I'm a massive hypocrite when I say that we should always eat breakfast as it's the most important meal of the day; you can usually find me getting up around 8am, realising I have around twenty minutes to get ready (bearing in mind I wear winged eyeliner), running through the shower and leaving the house with a piece of fruit and a pastry chucked into my bag to eat at my desk.
This isn't ideal, as this kind of high sugar breakfast will probably keep me going until around 10am, at which time I'll tip an extra strong cuppa down my neck to stop me from nodding off. For this reason, I'm going to make 2016 the year of the breakfast, starting with 7 nutritious breakfasts ideal for those in a rush. I hope you can try a few of these out and, if you do, please send me a link!
1. Greek Yoghurt, Muesli, Honey & Berry Parfait (4 minutes)
Grab a Kilner jar, spoon in a layer of yoghurt, then muesli, honey and berries - and keep layering into you fill the jar! Eat now or screw on the lid to enjoy on the go.
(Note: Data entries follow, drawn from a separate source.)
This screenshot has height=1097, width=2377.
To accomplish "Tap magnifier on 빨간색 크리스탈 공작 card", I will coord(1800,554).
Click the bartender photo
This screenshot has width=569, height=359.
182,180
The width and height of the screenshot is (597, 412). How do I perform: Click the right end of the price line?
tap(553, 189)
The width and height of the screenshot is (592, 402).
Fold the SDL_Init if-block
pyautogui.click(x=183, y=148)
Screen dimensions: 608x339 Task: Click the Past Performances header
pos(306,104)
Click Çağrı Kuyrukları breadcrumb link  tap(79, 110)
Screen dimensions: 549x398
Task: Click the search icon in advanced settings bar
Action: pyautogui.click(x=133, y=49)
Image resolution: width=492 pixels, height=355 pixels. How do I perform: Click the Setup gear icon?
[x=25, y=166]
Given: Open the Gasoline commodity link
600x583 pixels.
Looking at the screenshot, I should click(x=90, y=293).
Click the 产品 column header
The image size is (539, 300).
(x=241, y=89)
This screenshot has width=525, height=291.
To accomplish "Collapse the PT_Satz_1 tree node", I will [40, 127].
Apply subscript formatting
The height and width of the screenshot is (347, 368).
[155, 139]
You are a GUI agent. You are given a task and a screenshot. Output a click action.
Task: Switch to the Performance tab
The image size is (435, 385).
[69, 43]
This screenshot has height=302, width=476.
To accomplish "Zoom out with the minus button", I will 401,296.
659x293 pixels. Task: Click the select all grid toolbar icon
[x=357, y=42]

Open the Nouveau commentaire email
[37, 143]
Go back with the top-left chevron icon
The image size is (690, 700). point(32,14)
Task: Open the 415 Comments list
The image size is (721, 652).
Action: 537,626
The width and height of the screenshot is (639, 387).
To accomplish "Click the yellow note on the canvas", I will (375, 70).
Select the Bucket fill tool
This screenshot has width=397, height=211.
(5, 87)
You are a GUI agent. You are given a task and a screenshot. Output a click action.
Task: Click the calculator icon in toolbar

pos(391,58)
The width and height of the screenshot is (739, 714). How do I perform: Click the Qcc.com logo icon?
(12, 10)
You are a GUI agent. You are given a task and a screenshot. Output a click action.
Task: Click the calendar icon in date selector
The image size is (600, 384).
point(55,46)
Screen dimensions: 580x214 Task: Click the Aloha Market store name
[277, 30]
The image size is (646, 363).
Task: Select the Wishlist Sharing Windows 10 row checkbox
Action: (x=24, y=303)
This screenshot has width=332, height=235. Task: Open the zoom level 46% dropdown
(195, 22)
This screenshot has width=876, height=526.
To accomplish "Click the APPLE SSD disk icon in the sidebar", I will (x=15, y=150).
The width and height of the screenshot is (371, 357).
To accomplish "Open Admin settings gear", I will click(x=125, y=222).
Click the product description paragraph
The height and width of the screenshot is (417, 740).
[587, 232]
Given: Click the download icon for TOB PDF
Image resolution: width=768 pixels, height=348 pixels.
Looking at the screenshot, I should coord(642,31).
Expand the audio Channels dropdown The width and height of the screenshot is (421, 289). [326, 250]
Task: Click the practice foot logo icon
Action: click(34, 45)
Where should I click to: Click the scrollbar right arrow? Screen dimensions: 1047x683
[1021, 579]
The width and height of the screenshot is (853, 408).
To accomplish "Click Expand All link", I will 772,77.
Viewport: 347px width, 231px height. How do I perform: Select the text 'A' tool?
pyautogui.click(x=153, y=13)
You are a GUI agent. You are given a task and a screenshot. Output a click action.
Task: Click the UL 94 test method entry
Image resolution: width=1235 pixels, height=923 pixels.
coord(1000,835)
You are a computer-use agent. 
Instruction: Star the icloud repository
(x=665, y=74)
2. Wholemeal Breakfast Burrito (10 minutes)
Place a wholemeal tortilla in the microwave for 30 seconds, scramble some egg in a pan, chop up a tomato, grab a handful of spinach and place everything in the centre of the tortilla. Fold and enjoy.
3. Almond Butter & Apple Porridge (5 minutes)
Pour some porridge and skimmed milk or water in a bowl, heat in the microwave for 1 minute (stirring halfway through), stir in a dessert spoon of almond butter, slice an apple into eighths and place on top.
4. Frozen Banana with Almond Butter, Granola, Cinnamon & Blueberries (3 minutes)
With this, you'll need to freeze your banana the night before.
Cut a frozen banana in half (lengthways) and place it in an elongated bowl, pour over a dessert spoon of almond butter, sprinkle on some cinnamon and granola, chuck a handful of blueberries on top.
5. Fruit Kebab (6 minutes)
Chop up a banana, cube some pineapple, quarter an apple, gather a handful of strawberries and stick everything on a skewer. Lay the kebab on a plate and drizzle some honey on top (or if you're feeling naughty, some melted dark chocolate).
6. Chocolate Chip Mug Cake (6 minutes)
Combine 1 egg, 1 tbsp almond flour, 1tbsp coconut flour, 1.5tbsp dark chocolate chips, 1 tbsp honey and 2tsp vanilla essence in a mug. Stick in the microwave and blast for 90 seconds.
7. Breakfast Pizza (2 minutes)
Slice some wholegrain bread, spread on some low-fat ricotta or cottage cheese, add on your favourite toppings like sliced ham and pineapple, or tomato and fresh herbs.